__Task goal__.
Determine the number of lines in the data that contain "computer", and write only that number.

__Information given__.

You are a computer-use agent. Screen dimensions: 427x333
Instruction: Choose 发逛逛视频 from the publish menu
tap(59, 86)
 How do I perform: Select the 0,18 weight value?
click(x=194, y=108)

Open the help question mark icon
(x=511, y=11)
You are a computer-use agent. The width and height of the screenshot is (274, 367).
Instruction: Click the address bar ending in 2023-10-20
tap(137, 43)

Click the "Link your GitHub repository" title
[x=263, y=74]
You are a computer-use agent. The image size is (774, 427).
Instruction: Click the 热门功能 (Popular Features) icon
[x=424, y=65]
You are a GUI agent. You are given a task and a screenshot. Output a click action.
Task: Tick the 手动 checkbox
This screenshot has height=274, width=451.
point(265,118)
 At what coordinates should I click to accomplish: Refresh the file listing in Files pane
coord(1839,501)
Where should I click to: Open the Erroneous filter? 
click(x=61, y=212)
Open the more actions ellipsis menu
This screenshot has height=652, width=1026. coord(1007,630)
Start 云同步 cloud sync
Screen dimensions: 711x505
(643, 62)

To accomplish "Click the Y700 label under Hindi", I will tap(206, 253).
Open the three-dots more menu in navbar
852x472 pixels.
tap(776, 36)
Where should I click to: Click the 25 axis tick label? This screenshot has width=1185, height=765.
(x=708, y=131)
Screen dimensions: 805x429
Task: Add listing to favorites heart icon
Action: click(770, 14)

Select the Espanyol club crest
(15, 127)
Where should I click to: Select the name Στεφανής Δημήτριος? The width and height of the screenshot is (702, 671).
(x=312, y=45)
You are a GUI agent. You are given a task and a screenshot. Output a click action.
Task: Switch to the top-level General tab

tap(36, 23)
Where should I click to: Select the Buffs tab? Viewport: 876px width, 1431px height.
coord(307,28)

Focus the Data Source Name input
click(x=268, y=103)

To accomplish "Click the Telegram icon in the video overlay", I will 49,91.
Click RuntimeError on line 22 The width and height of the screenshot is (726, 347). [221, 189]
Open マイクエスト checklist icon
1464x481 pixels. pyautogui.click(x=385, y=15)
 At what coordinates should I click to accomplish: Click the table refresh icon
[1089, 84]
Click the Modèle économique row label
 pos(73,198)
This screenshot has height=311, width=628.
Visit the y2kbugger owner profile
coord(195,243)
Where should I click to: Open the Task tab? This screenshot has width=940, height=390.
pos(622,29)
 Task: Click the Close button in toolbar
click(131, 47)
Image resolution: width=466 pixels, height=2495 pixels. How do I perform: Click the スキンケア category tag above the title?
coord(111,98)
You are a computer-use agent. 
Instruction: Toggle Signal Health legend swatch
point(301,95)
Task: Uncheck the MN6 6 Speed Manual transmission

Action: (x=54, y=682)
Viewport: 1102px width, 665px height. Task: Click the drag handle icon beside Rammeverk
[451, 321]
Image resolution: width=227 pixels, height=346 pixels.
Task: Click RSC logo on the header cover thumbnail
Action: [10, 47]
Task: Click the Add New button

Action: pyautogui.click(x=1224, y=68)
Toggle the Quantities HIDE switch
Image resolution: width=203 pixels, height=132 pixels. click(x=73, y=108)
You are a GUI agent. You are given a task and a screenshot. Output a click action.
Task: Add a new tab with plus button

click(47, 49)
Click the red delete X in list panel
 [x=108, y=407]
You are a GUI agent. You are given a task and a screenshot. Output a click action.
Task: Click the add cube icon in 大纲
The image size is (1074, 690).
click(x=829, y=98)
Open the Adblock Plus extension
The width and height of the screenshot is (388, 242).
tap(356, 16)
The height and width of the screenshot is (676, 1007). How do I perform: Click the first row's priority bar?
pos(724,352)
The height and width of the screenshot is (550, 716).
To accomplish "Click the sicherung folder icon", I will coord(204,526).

__Answer area__.
4